[Stored items from a collection]
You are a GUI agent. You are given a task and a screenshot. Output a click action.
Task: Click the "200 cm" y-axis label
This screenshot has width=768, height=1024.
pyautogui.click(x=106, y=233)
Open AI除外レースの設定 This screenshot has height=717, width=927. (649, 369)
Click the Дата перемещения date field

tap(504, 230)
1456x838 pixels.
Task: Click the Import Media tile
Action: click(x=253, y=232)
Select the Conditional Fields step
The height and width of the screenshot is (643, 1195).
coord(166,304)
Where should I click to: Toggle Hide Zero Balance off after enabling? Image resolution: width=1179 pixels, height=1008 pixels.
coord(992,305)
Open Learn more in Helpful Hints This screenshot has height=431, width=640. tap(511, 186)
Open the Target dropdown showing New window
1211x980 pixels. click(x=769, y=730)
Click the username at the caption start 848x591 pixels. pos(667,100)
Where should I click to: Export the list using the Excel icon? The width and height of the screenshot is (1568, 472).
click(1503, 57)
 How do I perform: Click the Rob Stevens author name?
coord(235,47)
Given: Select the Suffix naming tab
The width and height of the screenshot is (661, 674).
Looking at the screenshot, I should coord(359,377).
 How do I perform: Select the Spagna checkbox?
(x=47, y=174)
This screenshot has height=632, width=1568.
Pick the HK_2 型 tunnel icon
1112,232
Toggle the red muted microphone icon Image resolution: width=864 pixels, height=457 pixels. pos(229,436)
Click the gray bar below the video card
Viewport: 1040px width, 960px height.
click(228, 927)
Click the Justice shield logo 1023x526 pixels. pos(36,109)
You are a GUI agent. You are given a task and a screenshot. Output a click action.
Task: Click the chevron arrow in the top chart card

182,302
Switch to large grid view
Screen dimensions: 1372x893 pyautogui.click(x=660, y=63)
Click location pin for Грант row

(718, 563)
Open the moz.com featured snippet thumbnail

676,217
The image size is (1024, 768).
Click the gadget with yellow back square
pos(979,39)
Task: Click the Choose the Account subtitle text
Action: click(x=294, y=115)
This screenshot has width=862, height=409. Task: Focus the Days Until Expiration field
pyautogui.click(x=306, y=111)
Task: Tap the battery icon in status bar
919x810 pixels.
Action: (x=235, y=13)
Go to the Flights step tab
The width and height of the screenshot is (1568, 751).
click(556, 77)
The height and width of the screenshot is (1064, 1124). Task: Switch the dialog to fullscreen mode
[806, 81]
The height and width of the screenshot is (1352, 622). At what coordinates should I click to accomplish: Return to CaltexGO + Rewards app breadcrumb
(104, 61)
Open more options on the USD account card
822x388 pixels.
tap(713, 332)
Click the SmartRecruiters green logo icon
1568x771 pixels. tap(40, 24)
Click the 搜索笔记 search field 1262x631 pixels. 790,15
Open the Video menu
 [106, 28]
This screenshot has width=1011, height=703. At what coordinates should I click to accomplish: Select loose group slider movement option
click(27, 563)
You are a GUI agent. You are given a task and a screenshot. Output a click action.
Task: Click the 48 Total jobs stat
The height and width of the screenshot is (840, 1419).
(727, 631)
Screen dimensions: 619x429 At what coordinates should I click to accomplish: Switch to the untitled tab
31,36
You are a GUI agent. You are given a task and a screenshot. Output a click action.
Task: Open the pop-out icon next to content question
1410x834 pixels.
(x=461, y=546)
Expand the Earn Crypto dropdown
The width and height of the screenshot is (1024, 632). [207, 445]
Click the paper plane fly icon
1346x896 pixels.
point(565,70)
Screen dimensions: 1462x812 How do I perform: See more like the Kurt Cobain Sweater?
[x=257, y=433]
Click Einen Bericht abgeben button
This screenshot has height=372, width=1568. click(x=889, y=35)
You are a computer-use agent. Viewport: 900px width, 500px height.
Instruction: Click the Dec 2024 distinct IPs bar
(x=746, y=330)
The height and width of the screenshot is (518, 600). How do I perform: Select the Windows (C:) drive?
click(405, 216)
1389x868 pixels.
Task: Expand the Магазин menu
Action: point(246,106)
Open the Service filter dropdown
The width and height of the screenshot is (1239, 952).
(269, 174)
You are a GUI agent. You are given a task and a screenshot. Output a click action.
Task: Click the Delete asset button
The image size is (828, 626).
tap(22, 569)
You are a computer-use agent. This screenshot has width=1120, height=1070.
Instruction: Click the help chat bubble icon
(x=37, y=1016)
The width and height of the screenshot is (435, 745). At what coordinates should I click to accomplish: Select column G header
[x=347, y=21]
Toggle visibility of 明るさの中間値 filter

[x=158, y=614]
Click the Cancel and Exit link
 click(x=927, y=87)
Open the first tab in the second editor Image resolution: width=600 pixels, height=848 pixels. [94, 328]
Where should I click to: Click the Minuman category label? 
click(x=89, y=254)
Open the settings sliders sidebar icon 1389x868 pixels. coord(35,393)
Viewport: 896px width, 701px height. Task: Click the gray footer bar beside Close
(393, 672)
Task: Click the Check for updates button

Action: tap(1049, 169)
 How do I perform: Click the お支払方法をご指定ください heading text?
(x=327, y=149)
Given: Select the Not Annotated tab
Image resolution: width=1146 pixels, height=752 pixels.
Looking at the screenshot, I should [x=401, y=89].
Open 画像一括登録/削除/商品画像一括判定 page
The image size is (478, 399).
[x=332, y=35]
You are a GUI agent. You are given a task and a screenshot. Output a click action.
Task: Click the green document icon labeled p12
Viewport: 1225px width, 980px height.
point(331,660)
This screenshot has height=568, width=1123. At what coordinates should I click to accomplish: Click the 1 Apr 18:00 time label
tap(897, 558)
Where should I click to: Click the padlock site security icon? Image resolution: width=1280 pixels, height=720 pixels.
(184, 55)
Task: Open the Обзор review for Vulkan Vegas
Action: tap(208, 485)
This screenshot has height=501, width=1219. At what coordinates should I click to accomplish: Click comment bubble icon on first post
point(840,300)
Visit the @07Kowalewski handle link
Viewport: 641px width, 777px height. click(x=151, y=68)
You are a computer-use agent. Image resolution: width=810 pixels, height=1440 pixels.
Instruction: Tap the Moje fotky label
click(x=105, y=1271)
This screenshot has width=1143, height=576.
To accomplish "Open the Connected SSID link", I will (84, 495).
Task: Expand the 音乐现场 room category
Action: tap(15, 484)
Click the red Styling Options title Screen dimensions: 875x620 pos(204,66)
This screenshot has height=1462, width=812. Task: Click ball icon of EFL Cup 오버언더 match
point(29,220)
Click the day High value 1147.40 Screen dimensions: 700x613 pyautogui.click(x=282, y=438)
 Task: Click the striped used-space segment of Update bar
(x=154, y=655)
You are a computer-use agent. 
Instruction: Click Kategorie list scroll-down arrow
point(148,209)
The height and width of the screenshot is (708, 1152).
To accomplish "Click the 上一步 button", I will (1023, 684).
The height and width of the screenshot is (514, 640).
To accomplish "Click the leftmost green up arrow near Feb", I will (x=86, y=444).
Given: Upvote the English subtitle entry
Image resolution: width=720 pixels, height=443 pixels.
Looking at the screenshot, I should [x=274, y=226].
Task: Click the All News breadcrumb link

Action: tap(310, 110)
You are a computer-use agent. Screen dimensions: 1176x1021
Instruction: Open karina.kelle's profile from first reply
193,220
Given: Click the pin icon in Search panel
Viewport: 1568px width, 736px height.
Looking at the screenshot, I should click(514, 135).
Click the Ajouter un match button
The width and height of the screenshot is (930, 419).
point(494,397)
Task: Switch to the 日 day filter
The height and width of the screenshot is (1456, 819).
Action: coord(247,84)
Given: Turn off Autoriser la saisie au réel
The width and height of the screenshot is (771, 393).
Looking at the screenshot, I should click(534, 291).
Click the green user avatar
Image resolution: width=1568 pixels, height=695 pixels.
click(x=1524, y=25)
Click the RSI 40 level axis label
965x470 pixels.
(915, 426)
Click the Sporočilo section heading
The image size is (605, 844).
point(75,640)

# [Work to be completed]
Retype all of the records above, keeping them identical.

# [Answer to this problem]
You are a GUI agent. You are given a task and a screenshot. Output a click action.
Task: Click the "200 cm" y-axis label
This screenshot has width=768, height=1024.
pyautogui.click(x=106, y=233)
Open AI除外レースの設定 This screenshot has height=717, width=927. (649, 369)
Click the Дата перемещения date field

tap(504, 230)
1456x838 pixels.
Task: Click the Import Media tile
Action: click(x=253, y=232)
Select the Conditional Fields step
The height and width of the screenshot is (643, 1195).
coord(166,304)
Where should I click to: Toggle Hide Zero Balance off after enabling? Image resolution: width=1179 pixels, height=1008 pixels.
coord(992,305)
Open Learn more in Helpful Hints This screenshot has height=431, width=640. tap(511, 186)
Open the Target dropdown showing New window
1211x980 pixels. click(x=769, y=730)
Click the username at the caption start 848x591 pixels. pos(667,100)
Where should I click to: Export the list using the Excel icon? The width and height of the screenshot is (1568, 472).
click(1503, 57)
 How do I perform: Click the Rob Stevens author name?
coord(235,47)
Given: Select the Suffix naming tab
The width and height of the screenshot is (661, 674).
Looking at the screenshot, I should coord(359,377).
 How do I perform: Select the Spagna checkbox?
(x=47, y=174)
This screenshot has height=632, width=1568.
Pick the HK_2 型 tunnel icon
1112,232
Toggle the red muted microphone icon Image resolution: width=864 pixels, height=457 pixels. pos(229,436)
Click the gray bar below the video card
Viewport: 1040px width, 960px height.
click(228, 927)
Click the Justice shield logo 1023x526 pixels. pos(36,109)
You are a GUI agent. You are given a task and a screenshot. Output a click action.
Task: Click the chevron arrow in the top chart card

182,302
Switch to large grid view
Screen dimensions: 1372x893 pyautogui.click(x=660, y=63)
Click location pin for Грант row

(718, 563)
Open the moz.com featured snippet thumbnail

676,217
The image size is (1024, 768).
Click the gadget with yellow back square
pos(979,39)
Task: Click the Choose the Account subtitle text
Action: click(x=294, y=115)
This screenshot has width=862, height=409. Task: Focus the Days Until Expiration field
pyautogui.click(x=306, y=111)
Task: Tap the battery icon in status bar
919x810 pixels.
Action: (x=235, y=13)
Go to the Flights step tab
The width and height of the screenshot is (1568, 751).
click(556, 77)
The height and width of the screenshot is (1064, 1124). Task: Switch the dialog to fullscreen mode
[806, 81]
The height and width of the screenshot is (1352, 622). At what coordinates should I click to accomplish: Return to CaltexGO + Rewards app breadcrumb
(104, 61)
Open more options on the USD account card
822x388 pixels.
tap(713, 332)
Click the SmartRecruiters green logo icon
1568x771 pixels. tap(40, 24)
Click the 搜索笔记 search field 1262x631 pixels. 790,15
Open the Video menu
 [106, 28]
This screenshot has width=1011, height=703. At what coordinates should I click to accomplish: Select loose group slider movement option
click(27, 563)
You are a GUI agent. You are given a task and a screenshot. Output a click action.
Task: Click the 48 Total jobs stat
The height and width of the screenshot is (840, 1419).
(727, 631)
Screen dimensions: 619x429 At what coordinates should I click to accomplish: Switch to the untitled tab
31,36
You are a GUI agent. You are given a task and a screenshot. Output a click action.
Task: Open the pop-out icon next to content question
1410x834 pixels.
(x=461, y=546)
Expand the Earn Crypto dropdown
The width and height of the screenshot is (1024, 632). [207, 445]
Click the paper plane fly icon
1346x896 pixels.
point(565,70)
Screen dimensions: 1462x812 How do I perform: See more like the Kurt Cobain Sweater?
[x=257, y=433]
Click Einen Bericht abgeben button
This screenshot has height=372, width=1568. click(x=889, y=35)
You are a computer-use agent. Viewport: 900px width, 500px height.
Instruction: Click the Dec 2024 distinct IPs bar
(x=746, y=330)
The height and width of the screenshot is (518, 600). How do I perform: Select the Windows (C:) drive?
click(405, 216)
1389x868 pixels.
Task: Expand the Магазин menu
Action: point(246,106)
Open the Service filter dropdown
The width and height of the screenshot is (1239, 952).
(269, 174)
You are a GUI agent. You are given a task and a screenshot. Output a click action.
Task: Click the Delete asset button
The image size is (828, 626).
tap(22, 569)
You are a computer-use agent. This screenshot has width=1120, height=1070.
Instruction: Click the help chat bubble icon
(x=37, y=1016)
The width and height of the screenshot is (435, 745). At what coordinates should I click to accomplish: Select column G header
[x=347, y=21]
Toggle visibility of 明るさの中間値 filter

[x=158, y=614]
Click the Cancel and Exit link
 click(x=927, y=87)
Open the first tab in the second editor Image resolution: width=600 pixels, height=848 pixels. [94, 328]
Where should I click to: Click the Minuman category label? 
click(x=89, y=254)
Open the settings sliders sidebar icon 1389x868 pixels. coord(35,393)
Viewport: 896px width, 701px height. Task: Click the gray footer bar beside Close
(393, 672)
Task: Click the Check for updates button

Action: tap(1049, 169)
 How do I perform: Click the お支払方法をご指定ください heading text?
(x=327, y=149)
Given: Select the Not Annotated tab
Image resolution: width=1146 pixels, height=752 pixels.
Looking at the screenshot, I should [x=401, y=89].
Open 画像一括登録/削除/商品画像一括判定 page
The image size is (478, 399).
[x=332, y=35]
You are a GUI agent. You are given a task and a screenshot. Output a click action.
Task: Click the green document icon labeled p12
Viewport: 1225px width, 980px height.
point(331,660)
This screenshot has height=568, width=1123. At what coordinates should I click to accomplish: Click the 1 Apr 18:00 time label
tap(897, 558)
Where should I click to: Click the padlock site security icon? Image resolution: width=1280 pixels, height=720 pixels.
(184, 55)
Task: Open the Обзор review for Vulkan Vegas
Action: tap(208, 485)
This screenshot has height=501, width=1219. At what coordinates should I click to accomplish: Click comment bubble icon on first post
point(840,300)
Visit the @07Kowalewski handle link
Viewport: 641px width, 777px height. click(x=151, y=68)
You are a computer-use agent. Image resolution: width=810 pixels, height=1440 pixels.
Instruction: Tap the Moje fotky label
click(x=105, y=1271)
This screenshot has width=1143, height=576.
To accomplish "Open the Connected SSID link", I will (84, 495).
Task: Expand the 音乐现场 room category
Action: tap(15, 484)
Click the red Styling Options title Screen dimensions: 875x620 pos(204,66)
This screenshot has height=1462, width=812. Task: Click ball icon of EFL Cup 오버언더 match
point(29,220)
Click the day High value 1147.40 Screen dimensions: 700x613 pyautogui.click(x=282, y=438)
 Task: Click the striped used-space segment of Update bar
(x=154, y=655)
You are a computer-use agent. 
Instruction: Click Kategorie list scroll-down arrow
point(148,209)
The height and width of the screenshot is (708, 1152).
To accomplish "Click the 上一步 button", I will (1023, 684).
The height and width of the screenshot is (514, 640).
To accomplish "Click the leftmost green up arrow near Feb", I will (x=86, y=444).
Given: Upvote the English subtitle entry
Image resolution: width=720 pixels, height=443 pixels.
Looking at the screenshot, I should [x=274, y=226].
Task: Click the All News breadcrumb link

Action: tap(310, 110)
You are a computer-use agent. Screen dimensions: 1176x1021
Instruction: Open karina.kelle's profile from first reply
193,220
Given: Click the pin icon in Search panel
Viewport: 1568px width, 736px height.
Looking at the screenshot, I should click(514, 135).
Click the Ajouter un match button
The width and height of the screenshot is (930, 419).
point(494,397)
Task: Switch to the 日 day filter
The height and width of the screenshot is (1456, 819).
Action: coord(247,84)
Given: Turn off Autoriser la saisie au réel
The width and height of the screenshot is (771, 393).
Looking at the screenshot, I should click(534, 291).
Click the green user avatar
Image resolution: width=1568 pixels, height=695 pixels.
click(x=1524, y=25)
Click the RSI 40 level axis label
965x470 pixels.
(915, 426)
Click the Sporočilo section heading
The image size is (605, 844).
point(75,640)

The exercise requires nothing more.